AI & Neutron Stars: LANL Advances Nuclear Force Research | HPCwire

by Rachel Kim – Technology Editor

Los Alamos National Laboratory researchers have, for the first time, successfully used artificial intelligence to decode data from astrophysical events – specifically, neutron star mergers and X-ray emissions – to infer the forces governing interactions within atomic nuclei. The breakthrough, detailed in a recent publication in Nature Communications, connects observations of cosmic phenomena to the fundamental physics of matter at the quantum level.

The research team, collaborating with scientists at the Technical University of Darmstadt in Germany, applied machine learning algorithms to data collected from the 2017 detection of gravitational waves produced by a binary neutron star merger, as well as data from telescopes studying neutron star X-ray emissions. This allowed them to constrain nuclear couplings, which describe the strength of the forces between neutrons and protons.

“This research represents the first time in the field that we’ve been able to robustly connect the macroscopic and microscopic realms and infer the interactions among neutrons and protons directly from astrophysical data,” said Ingo Tews, a physicist at Los Alamos. “Using artificial intelligence and machine learning, our framework made it possible to take data from remarkable astrophysical phenomena and infer the complicated physics of nuclear forces.”

Neutron stars, formed from the collapsed cores of massive stars, represent an extreme environment for studying nuclear physics. Their immense density – exceeded only by black holes – creates conditions where protons can convert into neutrons, and free neutrons can escape, potentially forming heavy elements through a process known as the rapid neutron-capture process, or “r process.” Understanding this process is crucial to explaining the origin of heavy elements like uranium and plutonium.

The computational challenges of modeling these interactions are significant. According to the Los Alamos team, applying numerous models of neutron interactions to incredibly dense neutron stars would be “computationally intractable,” with solutions requiring extensive processing time even on thousands of CPU cores. The AI-driven approach offers a pathway to overcome these limitations.

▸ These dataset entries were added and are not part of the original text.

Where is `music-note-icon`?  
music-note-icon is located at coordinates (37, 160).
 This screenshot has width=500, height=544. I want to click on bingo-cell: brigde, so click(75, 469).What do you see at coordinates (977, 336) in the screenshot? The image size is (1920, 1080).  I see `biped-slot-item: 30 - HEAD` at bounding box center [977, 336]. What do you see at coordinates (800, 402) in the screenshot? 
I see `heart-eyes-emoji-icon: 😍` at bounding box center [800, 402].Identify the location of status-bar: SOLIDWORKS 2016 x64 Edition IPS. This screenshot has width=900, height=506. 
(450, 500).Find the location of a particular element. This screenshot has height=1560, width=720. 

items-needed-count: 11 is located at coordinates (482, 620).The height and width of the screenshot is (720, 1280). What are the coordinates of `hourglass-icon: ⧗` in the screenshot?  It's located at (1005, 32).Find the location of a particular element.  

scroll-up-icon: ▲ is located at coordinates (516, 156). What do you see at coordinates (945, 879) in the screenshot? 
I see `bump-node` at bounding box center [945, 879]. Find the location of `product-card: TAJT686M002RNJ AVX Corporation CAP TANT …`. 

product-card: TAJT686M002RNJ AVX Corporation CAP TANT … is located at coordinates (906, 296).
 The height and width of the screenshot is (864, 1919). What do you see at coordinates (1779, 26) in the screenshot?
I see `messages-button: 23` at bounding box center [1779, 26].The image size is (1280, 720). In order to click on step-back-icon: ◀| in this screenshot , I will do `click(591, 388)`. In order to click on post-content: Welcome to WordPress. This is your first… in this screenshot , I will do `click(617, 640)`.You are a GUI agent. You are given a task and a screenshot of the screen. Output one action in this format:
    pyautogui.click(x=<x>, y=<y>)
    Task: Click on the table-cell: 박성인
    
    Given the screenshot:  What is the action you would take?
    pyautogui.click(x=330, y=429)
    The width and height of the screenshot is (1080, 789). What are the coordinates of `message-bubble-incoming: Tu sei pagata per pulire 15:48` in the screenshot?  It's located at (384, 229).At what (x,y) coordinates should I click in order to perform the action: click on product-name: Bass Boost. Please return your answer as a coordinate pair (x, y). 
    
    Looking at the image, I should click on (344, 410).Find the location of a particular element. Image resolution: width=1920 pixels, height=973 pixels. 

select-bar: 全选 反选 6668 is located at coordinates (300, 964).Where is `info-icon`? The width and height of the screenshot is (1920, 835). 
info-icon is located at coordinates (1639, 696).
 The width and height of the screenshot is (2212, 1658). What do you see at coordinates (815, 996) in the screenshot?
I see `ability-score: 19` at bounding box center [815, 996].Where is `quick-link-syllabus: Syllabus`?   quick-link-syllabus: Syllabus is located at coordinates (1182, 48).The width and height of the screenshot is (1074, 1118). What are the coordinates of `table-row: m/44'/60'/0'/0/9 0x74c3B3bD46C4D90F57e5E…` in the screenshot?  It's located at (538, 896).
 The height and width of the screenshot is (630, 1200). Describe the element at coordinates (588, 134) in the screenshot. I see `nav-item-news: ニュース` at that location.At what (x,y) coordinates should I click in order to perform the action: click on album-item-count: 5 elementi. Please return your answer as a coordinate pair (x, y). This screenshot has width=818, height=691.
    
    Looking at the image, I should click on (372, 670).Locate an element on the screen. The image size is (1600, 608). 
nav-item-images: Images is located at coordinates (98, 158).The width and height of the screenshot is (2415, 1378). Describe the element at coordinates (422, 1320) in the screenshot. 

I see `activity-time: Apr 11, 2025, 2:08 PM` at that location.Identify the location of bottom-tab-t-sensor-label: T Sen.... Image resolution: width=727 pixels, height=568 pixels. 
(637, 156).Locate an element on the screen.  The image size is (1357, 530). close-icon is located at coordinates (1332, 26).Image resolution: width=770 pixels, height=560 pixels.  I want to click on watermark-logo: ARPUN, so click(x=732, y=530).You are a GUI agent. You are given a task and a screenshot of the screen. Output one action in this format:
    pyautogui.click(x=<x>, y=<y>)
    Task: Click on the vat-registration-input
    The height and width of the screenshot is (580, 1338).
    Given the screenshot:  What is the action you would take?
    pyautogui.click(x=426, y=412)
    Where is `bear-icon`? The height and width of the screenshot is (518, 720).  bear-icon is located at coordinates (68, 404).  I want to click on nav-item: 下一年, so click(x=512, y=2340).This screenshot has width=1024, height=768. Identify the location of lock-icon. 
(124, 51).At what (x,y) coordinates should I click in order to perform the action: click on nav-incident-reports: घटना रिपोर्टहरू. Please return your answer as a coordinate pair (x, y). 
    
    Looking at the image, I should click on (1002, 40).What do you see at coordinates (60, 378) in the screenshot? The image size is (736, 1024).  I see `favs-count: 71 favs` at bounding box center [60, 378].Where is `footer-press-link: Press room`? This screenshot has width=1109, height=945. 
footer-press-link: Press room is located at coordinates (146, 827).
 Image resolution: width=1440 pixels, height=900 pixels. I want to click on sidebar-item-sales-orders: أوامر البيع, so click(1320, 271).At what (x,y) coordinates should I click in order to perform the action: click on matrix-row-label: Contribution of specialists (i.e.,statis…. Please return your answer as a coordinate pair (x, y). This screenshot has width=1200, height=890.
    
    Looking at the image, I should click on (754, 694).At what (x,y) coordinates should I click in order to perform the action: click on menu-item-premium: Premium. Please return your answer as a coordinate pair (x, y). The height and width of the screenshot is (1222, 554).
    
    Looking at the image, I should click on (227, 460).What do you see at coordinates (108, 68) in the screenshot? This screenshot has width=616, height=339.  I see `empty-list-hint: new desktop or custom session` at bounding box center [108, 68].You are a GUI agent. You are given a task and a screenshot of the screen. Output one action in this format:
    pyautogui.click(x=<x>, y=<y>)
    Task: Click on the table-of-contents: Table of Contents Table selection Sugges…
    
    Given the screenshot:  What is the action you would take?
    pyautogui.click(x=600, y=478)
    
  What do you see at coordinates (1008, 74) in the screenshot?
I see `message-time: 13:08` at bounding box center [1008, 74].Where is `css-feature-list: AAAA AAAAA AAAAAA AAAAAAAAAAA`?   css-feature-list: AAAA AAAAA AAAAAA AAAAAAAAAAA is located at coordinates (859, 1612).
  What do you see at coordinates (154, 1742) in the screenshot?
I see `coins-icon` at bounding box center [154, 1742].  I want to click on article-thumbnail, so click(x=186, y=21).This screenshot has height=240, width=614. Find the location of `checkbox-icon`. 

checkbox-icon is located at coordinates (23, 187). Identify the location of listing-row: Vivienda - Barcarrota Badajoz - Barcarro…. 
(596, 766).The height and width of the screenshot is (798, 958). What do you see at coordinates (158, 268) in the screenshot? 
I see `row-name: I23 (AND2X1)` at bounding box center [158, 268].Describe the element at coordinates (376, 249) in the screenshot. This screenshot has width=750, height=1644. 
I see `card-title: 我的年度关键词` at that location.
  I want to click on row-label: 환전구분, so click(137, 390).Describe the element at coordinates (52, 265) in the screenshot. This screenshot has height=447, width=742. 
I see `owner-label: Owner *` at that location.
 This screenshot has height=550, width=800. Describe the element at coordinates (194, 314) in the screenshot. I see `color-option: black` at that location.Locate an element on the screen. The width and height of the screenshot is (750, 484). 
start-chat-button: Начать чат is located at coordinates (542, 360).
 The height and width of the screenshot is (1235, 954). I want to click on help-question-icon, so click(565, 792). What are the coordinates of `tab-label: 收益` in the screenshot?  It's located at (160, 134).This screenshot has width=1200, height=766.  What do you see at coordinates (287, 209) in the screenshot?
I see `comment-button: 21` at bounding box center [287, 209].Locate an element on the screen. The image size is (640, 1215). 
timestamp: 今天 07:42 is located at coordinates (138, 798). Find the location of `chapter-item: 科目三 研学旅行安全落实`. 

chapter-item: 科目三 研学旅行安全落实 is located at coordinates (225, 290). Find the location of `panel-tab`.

Isak Svensson, a scientist at the Technical University of Darmstadt and co-lead author of the study, explained that their framework “opens a new window into the strong-force physics of neutrons and protons and its effects on neutron stars,” enabling a direct link between neutron star observations and the behavior of dense matter.

Related research at Los Alamos focuses on the conditions within collapsing stars and the resulting gamma-ray bursts. Scientists there propose that high-energy photons produced during these events can dissolve the outer layers of stars into neutrons, creating the necessary conditions for heavy element formation. Free neutrons, still, have a short lifespan of approximately 15 minutes, making the timing and abundance of their production critical.

The work builds on decades of research into nuclear and particle physics, astrophysics, and cosmology at Los Alamos, encompassing studies ranging from the fundamental constituents of protons and neutrons to the behavior of matter in the immediate aftermath of the Massive Bang. The laboratory’s theoretical division continues to investigate the equations of state and structure of massive neutron stars, as well as the gravitational waves emitted during their mergers.

The team’s findings come as scientists continue to investigate X-ray superbursts, rare and powerful explosions observed on some neutron stars. These events, 1000 times more energetic than typical X-ray bursts, remain a source of ongoing study for researchers at Los Alamos and elsewhere.